Instituto Vino Advice–Part I

Tristan E. Isolde, our Director of Cheap & Trashy Personal Counseling brought an interesting letter to our attention.  The author of the letter was seeking guidance on how to deal with friends who were, for lack of a better phrase, decidedly cheap.

LETTER

TO: Internationale Instituto De Vino Wino, Petaluma, California

We have dissed pals who consistently serve the cheapest wine to be found on earth.  Here’s their new low – AND IT IS ABSOLUTELY TRUE!

For my husband’s birthday they brought a lavishly wrapped bottle (these are the same folks with the $80 nitrogen rig to preserve $3 wine) and made much of toasting the occasion with champagne.  I feared the worst, but this was beyond my wildest fears – a $4 unchilled bottle of  sparkling wine!  It may be banned in CA – it’s used motor oil with injected carbonation.

They are assuredly NOT financially strapped, and this was not a joke gift, so I turn to the Instituto – my husband is pissed off and insulted, while I take a more sanguine view (it’s good for stain removal.)

  • Are these people insane?
  • How can they be stopped?
  • Who should they be reported to?

What retaliation does the Instituto suggest?  Can these people be extraterrestrials?  Please consider flying Vinnie  or your enforcer, Sumo Cum Laude “Big Fish” Sashimi here on an emergency basis to “talk” some sense into these two.

Sincerely,

Vino Blues, New York City

__________________

RESPONSE

Dear Vino Blues:

After several emergency meetings and many bottles of vin ordinaire, the entire staff of the Instituto  reached a  consensus (VERY unusual for this group)  to respond to some of your questions.

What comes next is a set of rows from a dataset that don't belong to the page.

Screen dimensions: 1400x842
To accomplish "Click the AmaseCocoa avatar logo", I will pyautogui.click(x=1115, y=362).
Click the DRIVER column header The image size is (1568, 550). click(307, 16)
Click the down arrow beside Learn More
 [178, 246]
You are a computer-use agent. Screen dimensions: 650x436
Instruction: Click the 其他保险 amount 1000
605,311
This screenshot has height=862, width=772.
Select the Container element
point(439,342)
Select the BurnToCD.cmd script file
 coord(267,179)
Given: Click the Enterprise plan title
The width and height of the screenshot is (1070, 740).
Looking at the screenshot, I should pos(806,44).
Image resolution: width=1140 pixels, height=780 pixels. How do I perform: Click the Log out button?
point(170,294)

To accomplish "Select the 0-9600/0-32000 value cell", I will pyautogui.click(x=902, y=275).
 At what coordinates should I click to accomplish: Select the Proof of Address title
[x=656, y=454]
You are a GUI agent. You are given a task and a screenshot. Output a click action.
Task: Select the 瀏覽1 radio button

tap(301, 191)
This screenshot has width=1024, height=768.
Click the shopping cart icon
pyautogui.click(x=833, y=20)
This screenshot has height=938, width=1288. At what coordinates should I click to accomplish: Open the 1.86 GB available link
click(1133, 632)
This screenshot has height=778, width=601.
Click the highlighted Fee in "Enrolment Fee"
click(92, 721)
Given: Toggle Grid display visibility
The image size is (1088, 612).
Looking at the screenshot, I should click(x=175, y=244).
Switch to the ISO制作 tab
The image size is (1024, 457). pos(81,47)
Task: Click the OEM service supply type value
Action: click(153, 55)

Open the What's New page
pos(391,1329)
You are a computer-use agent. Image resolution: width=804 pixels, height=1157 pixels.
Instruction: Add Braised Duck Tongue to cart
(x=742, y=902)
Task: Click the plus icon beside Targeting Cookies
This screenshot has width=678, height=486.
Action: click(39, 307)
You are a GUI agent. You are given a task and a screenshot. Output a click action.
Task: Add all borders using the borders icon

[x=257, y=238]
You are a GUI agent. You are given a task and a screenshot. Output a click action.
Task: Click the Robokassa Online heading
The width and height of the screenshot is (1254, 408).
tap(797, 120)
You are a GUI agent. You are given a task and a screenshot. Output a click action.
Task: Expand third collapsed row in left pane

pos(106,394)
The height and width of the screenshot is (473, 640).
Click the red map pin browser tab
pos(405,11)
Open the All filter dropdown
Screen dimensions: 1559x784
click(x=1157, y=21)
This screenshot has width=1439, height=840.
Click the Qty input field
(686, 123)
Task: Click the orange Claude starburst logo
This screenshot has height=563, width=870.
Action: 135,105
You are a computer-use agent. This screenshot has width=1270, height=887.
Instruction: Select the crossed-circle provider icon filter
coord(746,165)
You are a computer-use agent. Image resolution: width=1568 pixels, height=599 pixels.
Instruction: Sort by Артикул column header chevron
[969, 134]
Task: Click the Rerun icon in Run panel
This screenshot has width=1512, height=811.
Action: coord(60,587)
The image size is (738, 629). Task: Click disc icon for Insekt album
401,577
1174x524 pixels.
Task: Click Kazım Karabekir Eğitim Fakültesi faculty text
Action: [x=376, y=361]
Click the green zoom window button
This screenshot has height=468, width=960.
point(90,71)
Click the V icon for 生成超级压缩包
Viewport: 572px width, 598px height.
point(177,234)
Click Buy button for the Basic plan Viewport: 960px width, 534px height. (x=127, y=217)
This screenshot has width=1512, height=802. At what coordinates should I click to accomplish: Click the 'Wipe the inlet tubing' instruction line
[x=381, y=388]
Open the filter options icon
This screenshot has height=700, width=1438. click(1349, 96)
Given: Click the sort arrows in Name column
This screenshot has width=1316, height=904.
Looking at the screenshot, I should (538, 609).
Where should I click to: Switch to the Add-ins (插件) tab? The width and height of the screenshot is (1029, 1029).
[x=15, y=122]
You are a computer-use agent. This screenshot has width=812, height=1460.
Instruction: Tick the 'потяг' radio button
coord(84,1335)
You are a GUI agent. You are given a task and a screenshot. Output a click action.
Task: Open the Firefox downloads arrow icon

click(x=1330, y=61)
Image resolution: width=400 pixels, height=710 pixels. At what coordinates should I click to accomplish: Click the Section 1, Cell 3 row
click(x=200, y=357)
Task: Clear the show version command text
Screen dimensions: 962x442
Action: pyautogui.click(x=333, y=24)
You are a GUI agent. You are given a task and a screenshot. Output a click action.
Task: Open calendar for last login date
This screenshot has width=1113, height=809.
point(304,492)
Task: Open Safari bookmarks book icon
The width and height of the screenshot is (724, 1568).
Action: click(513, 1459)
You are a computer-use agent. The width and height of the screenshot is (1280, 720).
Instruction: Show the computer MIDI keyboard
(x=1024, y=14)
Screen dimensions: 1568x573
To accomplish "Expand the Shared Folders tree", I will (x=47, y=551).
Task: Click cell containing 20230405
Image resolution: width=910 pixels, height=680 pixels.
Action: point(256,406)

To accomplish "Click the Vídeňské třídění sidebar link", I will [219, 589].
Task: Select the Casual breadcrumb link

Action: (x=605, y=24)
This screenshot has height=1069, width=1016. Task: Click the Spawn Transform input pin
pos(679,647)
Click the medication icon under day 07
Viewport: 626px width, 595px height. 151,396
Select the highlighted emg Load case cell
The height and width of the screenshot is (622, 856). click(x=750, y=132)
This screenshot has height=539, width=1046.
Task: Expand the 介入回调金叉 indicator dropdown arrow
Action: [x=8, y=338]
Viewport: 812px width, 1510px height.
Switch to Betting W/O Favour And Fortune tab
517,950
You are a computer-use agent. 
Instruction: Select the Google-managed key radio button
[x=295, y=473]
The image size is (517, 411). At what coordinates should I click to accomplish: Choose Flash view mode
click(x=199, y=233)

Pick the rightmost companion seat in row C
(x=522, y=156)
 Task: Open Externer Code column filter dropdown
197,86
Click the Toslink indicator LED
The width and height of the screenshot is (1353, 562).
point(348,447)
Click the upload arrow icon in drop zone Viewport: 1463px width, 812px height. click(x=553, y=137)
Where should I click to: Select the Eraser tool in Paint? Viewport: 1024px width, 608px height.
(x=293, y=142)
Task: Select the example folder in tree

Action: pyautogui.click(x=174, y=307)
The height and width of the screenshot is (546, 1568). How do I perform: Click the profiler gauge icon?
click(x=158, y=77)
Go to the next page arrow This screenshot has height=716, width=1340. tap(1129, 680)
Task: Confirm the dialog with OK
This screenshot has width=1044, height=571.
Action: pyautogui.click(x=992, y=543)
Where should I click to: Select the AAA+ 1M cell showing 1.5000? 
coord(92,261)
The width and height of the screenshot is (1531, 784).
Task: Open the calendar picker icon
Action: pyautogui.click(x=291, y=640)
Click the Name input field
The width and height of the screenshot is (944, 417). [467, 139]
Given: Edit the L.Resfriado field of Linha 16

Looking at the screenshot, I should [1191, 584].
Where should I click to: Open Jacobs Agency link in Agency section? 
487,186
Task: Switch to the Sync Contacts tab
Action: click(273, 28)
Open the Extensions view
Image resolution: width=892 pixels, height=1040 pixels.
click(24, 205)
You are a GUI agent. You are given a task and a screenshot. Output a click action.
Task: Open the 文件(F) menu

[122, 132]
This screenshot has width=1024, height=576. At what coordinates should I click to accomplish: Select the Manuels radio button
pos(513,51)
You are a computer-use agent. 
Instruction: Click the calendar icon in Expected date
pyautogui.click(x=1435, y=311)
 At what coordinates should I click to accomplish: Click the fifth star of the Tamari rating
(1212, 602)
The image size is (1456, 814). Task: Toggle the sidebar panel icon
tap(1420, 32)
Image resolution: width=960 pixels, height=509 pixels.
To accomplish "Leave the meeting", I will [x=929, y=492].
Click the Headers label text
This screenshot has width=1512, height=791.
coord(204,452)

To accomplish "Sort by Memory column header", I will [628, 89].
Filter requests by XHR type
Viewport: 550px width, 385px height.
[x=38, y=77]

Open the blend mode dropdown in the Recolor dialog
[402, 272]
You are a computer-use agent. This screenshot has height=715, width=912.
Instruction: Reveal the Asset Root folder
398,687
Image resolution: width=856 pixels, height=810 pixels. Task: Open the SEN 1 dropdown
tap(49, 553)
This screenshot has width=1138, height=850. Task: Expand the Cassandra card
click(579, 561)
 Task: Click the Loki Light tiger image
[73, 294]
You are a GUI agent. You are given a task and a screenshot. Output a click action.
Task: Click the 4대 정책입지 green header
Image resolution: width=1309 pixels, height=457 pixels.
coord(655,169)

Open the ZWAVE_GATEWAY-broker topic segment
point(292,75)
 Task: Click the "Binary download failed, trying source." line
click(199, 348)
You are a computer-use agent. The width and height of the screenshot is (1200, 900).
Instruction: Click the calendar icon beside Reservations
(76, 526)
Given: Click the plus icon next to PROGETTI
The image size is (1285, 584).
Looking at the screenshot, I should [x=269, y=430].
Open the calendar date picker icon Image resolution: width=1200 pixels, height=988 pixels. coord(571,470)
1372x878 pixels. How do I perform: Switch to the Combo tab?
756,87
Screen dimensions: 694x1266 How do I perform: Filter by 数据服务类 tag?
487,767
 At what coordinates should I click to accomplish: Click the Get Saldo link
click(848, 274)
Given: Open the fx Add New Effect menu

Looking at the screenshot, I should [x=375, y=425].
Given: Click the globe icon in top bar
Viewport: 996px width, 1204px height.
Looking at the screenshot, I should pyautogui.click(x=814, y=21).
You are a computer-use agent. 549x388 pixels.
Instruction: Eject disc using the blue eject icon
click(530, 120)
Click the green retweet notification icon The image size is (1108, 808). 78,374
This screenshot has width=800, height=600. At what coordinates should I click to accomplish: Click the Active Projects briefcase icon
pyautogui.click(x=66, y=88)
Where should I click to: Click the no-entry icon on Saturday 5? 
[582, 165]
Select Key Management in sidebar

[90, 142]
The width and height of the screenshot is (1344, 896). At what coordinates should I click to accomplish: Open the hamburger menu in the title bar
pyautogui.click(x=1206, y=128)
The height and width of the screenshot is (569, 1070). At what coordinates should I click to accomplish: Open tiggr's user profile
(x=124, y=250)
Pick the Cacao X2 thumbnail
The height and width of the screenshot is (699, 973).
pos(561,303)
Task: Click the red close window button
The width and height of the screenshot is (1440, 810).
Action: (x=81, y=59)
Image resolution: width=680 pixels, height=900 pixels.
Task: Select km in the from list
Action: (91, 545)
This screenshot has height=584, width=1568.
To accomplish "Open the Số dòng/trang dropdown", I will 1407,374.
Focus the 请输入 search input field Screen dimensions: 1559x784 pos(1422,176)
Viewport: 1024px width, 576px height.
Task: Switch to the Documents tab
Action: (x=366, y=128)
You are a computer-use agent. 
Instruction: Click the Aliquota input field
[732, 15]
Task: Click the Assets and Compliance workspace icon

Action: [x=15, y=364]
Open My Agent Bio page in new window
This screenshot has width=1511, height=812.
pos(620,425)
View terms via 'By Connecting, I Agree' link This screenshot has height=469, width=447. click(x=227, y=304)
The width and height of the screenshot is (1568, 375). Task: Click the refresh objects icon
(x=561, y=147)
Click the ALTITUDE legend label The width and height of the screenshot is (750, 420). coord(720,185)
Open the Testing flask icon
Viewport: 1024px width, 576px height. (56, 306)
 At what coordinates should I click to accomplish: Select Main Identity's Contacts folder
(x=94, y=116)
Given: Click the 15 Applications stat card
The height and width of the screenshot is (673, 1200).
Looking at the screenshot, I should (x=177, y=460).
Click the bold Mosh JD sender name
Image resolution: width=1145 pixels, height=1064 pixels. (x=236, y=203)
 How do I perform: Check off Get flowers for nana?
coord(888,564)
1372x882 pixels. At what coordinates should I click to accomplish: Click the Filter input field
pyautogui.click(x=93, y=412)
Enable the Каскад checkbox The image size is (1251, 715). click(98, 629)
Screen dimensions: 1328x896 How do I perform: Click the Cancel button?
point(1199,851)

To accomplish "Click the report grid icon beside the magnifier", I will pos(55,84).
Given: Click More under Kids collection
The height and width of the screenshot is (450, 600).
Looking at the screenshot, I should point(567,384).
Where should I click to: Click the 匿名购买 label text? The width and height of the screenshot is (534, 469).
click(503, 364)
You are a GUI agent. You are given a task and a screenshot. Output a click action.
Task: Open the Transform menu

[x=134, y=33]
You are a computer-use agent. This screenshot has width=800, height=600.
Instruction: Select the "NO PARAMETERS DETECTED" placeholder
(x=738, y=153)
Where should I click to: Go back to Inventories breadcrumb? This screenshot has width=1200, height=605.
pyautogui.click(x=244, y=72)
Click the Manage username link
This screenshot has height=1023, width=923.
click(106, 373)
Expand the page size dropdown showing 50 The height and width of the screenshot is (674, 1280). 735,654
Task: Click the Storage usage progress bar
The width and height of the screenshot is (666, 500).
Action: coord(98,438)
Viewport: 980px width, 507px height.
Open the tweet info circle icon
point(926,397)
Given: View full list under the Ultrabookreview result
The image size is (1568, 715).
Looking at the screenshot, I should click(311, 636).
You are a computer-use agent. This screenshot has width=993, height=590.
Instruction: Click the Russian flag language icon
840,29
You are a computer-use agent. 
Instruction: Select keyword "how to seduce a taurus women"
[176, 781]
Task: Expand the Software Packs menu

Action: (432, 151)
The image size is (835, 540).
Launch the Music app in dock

1. You say they paid $4 for an “unchilled bottle of  sparkling wine.”

They paid $4 TOO much

2.  You say it was ” lavishly wrapped.”

Unless it was wrapped in the Mona Lisa–IMPOSSIBLE!!!

3. You say it’s used motor oil with injected carbonation.

Send them a case of 10W40. Suggest that they serve it at room temperature–as in an igloo in Nome, Alaska.  Tell them it has a body you can “cut with a knife.”

In the alternative, give them a bottle of  sparkling cider.  If you can’t find one (We don’t know why you would normally want to do so), the Instituto will gladly provide a bottle for this worthy purpose.

As to the remaining questions in your letter, rest assured that the entire staff is locked in the wine cellar working up further suggestions to aid you in your time of need.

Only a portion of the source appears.